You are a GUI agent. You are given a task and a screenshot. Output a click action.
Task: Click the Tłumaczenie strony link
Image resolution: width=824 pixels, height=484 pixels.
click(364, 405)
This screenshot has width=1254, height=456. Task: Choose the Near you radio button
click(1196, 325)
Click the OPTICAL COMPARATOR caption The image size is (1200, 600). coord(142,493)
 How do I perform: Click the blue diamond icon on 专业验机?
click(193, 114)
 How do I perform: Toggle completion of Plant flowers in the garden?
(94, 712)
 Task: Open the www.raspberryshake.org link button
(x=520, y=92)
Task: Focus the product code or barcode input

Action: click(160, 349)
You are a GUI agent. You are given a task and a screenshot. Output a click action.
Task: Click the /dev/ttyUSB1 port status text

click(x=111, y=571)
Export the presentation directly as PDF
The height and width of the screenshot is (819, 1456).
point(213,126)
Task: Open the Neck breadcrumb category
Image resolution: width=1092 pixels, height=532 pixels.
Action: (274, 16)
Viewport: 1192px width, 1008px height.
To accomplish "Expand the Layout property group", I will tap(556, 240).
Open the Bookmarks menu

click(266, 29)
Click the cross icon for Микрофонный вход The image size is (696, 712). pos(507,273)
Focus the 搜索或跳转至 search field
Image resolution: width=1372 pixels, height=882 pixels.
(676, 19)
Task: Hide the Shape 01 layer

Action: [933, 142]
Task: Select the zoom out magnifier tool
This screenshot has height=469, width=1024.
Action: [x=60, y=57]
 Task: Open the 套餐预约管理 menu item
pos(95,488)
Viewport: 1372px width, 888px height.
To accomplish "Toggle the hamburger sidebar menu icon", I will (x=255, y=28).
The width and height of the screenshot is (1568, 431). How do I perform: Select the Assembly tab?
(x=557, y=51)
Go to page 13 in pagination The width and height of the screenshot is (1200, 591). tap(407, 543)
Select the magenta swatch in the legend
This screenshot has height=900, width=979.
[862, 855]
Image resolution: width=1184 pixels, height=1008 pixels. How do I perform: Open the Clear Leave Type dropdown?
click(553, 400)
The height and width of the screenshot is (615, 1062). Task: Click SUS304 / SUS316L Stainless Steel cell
• • • • •
Повторите без изменений строки, начиная со строки, в которой есть «The width and height of the screenshot is (1568, 431).», и до конца записей включительно.

=== РЕЗУЛЬТАТ ВЫПОЛНЕНИЯ ===
The width and height of the screenshot is (1568, 431). How do I perform: Select the Assembly tab?
(x=557, y=51)
Go to page 13 in pagination The width and height of the screenshot is (1200, 591). tap(407, 543)
Select the magenta swatch in the legend
This screenshot has height=900, width=979.
[862, 855]
Image resolution: width=1184 pixels, height=1008 pixels. How do I perform: Open the Clear Leave Type dropdown?
click(553, 400)
The height and width of the screenshot is (615, 1062). Task: Click SUS304 / SUS316L Stainless Steel cell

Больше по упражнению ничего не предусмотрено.